The first case enforcing ‘failure to prevent bribery’ legislation has been resolved with the conviction of an interior design company, the Crown Prosecution Service (CPS) has announced.
London-based Skansen Interiors was convicted after a two-day trial last month. The ‘failure to prevent’ law, which came into force in 2011, falls under section 7 of the Bribery Act. A business commits a criminal offence unless it can show that it has adequate procedures to prevent bribery.
In the case, a jury determined that Skansen’s controls did not constitute adequate procedures. However the company, which is now dormant, was given an absolute discharge – meaning a conviction will not be registered on its record.
The CPS, which brought the charges against the company and senior executives, claimed Skansen’s managing director at the time, Stephen Banks, bribed a project manager at a property company to award it refurbishment contracts worth £6 million.
Banks pleaded guilty to three offences, while Graham Deakin, a former project manager at the property company, pleaded guilty to two offences. Southwark Crown Court has yet to set a date for sentencing.
Jonathan Pickworth, partner at international firm White & Case, said: ‘The CPS prosecuted this case to send the message that bribery is not tolerated. But it also sends a confusing message regarding self-reporting. It is unclear whether, if presented with the same facts, the Serious Fraud Office would have prosecuted a dormant company that had fired the wrongdoers and self-reported.’
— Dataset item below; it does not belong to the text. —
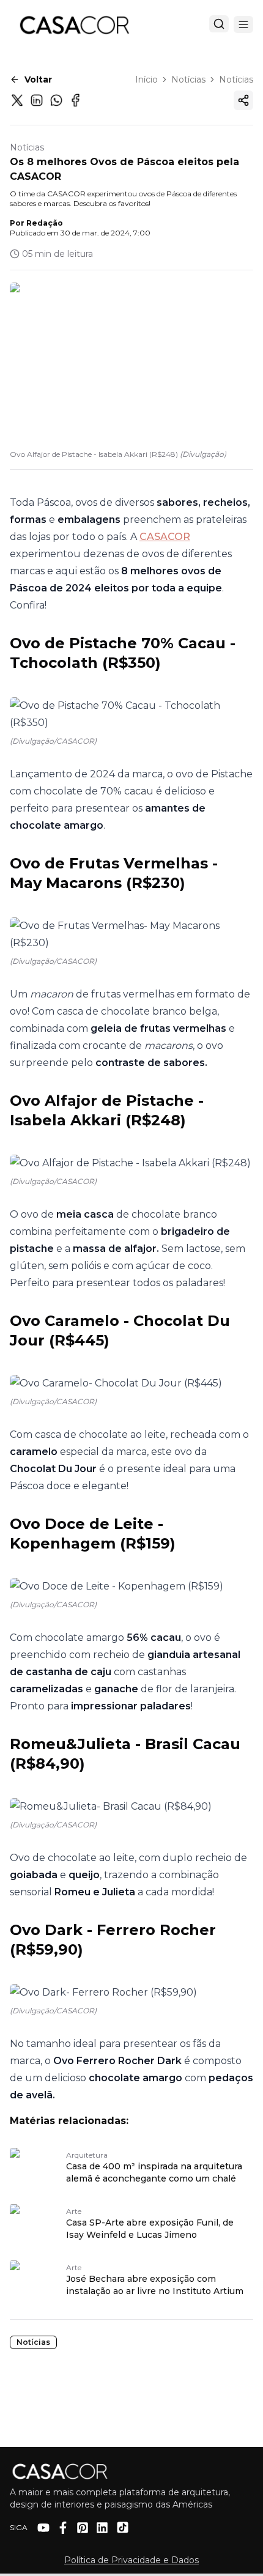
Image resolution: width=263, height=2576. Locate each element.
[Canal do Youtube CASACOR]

He added: ‘There is not much to draw from the verdict. But it is clear that the adequate procedures requirement applies to all companies, large or small. Simply relying on general financial safeguards is not enough. All the component parts of “adequate procedures” need to be properly addressed – a clear and well-communicated policy, a properly documented and up-to-date risk assessment, a set of appropriate procedures tailored to the risks identified, appropriate due diligence on third parties, and proper training tailored to the business.’